I'm more or less familiar with the landau symbols, most specifically in computer science for complexity, however I was wondering if someone could clarify a bit for me. I'll just mention that I know that technically the correct notation is to say $f(n)$ is an element of $O(f(n))$, not $f(n) = O(f(n))$.
Loosely, my understanding is this, given$ f(n) = n^2 + 2n +log(n)$ Big O represents the upper magnitude, so it would be correct (according to a past CS tutor), but not very accurate, to say $O(f(n)) = n^3$, but incorrect to say $O(n) = log(n)$, whereas the $Ω(f(n)) $represents the lower bound, so it would be correct, but inaccurate to say $Ω(f(n)) = log(n)$ or (not sure about this one), $Ω(f(n)) = 1$.
I know that $Θ(f(n))$ is defined as the intersection of $O(f(n))$ and $Ω(f(n))$, but is it valid to drop off lower orders of magnitude in the case of $Θ(f(n))$? ie. is $Θ(f(n)) = n^2$ correct?

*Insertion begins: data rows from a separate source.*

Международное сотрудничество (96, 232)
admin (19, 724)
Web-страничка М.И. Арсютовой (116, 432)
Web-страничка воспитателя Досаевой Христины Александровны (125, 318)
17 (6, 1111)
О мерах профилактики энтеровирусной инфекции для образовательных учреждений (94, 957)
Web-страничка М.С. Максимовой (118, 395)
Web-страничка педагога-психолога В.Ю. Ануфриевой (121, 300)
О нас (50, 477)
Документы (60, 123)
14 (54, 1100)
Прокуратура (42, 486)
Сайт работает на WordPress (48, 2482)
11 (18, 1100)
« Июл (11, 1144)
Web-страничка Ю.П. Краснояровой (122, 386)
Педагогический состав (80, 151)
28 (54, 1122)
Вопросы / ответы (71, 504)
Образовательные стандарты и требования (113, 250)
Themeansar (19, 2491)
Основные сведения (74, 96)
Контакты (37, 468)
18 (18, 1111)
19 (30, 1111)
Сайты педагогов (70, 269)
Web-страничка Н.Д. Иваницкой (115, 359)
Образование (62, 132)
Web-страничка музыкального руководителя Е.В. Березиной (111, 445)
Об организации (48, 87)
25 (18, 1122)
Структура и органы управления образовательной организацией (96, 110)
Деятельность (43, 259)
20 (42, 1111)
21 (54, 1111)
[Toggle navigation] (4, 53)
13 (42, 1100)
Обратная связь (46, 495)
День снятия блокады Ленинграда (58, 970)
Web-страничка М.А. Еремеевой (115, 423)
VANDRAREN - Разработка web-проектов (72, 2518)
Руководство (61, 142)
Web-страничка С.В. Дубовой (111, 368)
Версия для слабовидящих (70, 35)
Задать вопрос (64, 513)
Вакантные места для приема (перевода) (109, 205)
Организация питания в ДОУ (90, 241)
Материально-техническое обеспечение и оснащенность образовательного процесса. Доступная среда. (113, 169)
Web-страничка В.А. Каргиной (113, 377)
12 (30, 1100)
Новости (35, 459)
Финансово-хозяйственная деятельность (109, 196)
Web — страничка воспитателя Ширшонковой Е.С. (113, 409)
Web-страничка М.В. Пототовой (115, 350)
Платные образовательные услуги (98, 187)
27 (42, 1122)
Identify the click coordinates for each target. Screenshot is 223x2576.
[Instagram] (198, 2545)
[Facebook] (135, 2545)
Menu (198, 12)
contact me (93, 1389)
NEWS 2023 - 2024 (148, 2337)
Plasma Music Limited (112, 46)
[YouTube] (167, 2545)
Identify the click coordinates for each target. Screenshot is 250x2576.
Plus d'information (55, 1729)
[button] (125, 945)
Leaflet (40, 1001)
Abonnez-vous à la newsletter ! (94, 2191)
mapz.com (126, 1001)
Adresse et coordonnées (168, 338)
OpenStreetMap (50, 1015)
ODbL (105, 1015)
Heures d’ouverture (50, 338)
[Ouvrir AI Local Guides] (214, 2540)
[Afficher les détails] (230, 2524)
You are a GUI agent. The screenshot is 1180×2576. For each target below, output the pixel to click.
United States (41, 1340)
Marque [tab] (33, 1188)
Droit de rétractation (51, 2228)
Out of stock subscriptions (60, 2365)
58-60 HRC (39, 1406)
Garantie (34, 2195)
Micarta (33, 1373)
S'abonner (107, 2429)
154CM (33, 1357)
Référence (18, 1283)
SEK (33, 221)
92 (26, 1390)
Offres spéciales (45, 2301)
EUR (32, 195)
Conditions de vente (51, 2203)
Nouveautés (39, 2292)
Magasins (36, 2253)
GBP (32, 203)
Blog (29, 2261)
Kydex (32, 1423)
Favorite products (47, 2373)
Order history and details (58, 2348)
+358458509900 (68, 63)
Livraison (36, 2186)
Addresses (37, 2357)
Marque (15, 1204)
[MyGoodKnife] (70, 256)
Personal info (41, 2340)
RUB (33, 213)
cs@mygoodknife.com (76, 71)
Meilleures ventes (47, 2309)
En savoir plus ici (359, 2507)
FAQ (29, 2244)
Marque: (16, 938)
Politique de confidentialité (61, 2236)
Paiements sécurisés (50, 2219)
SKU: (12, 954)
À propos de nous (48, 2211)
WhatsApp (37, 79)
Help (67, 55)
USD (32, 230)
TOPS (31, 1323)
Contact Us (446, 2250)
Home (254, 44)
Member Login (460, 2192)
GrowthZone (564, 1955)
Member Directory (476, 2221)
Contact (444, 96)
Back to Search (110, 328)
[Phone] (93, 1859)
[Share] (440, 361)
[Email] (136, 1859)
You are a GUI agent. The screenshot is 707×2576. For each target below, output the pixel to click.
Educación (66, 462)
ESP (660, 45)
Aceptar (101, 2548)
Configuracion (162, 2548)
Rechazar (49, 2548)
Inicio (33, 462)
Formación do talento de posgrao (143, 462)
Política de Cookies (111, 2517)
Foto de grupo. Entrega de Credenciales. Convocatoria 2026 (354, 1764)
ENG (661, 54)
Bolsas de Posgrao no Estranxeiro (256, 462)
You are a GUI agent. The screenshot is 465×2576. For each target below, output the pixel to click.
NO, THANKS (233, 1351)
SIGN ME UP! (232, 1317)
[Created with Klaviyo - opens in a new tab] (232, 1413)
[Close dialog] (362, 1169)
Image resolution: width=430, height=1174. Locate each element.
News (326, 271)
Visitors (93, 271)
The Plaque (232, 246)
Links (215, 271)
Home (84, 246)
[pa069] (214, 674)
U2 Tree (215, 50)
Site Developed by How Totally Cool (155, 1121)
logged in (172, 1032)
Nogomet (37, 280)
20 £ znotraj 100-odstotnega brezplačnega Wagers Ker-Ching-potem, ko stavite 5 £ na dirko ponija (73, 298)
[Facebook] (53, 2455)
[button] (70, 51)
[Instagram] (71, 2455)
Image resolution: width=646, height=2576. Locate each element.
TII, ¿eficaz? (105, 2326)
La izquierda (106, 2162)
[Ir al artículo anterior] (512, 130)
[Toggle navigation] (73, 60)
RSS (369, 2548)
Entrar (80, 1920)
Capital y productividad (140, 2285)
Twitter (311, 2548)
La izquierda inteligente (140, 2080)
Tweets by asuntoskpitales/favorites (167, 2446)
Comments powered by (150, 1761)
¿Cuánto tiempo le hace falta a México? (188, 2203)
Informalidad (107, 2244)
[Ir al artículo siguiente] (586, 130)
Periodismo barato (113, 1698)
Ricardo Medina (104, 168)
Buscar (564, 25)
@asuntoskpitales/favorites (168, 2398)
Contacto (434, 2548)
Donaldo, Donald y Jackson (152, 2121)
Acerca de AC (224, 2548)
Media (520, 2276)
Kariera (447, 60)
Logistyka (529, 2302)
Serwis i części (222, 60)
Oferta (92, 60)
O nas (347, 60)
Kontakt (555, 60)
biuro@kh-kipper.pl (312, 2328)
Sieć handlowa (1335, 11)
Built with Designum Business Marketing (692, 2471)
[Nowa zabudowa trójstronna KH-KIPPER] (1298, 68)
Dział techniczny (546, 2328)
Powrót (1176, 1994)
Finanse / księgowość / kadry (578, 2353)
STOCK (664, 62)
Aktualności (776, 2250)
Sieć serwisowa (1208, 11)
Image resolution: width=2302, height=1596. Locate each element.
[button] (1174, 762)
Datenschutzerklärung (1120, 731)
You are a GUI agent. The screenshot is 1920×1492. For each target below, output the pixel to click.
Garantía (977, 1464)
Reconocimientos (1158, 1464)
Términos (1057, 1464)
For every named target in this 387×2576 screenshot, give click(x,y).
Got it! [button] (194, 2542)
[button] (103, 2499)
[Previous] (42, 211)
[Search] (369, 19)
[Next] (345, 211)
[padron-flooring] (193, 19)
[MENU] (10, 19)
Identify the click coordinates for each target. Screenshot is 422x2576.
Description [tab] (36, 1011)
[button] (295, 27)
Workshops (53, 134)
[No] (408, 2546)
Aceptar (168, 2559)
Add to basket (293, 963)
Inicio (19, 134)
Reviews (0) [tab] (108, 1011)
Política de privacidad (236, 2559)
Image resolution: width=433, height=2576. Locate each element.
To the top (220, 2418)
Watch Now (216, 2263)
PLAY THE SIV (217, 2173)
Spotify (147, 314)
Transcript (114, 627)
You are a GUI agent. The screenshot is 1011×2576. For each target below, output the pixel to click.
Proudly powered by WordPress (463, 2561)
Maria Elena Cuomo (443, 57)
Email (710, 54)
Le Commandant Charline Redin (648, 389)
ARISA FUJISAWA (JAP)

If not, what is the correct equality?
What I am entirely unsure about is $o(f(n))$ and $ω(f(n))$. I've seen the mathematical definitions and I know that the only difference between them and $O(f(n))$ and $Ω(f(n)) $respectively is that rather than "there exists C", it is "for all C", but my understanding of mathematical symbols is (at this stage) embarrassing. If anyone could shed some light on all of the above it'd be appreciated, thanks.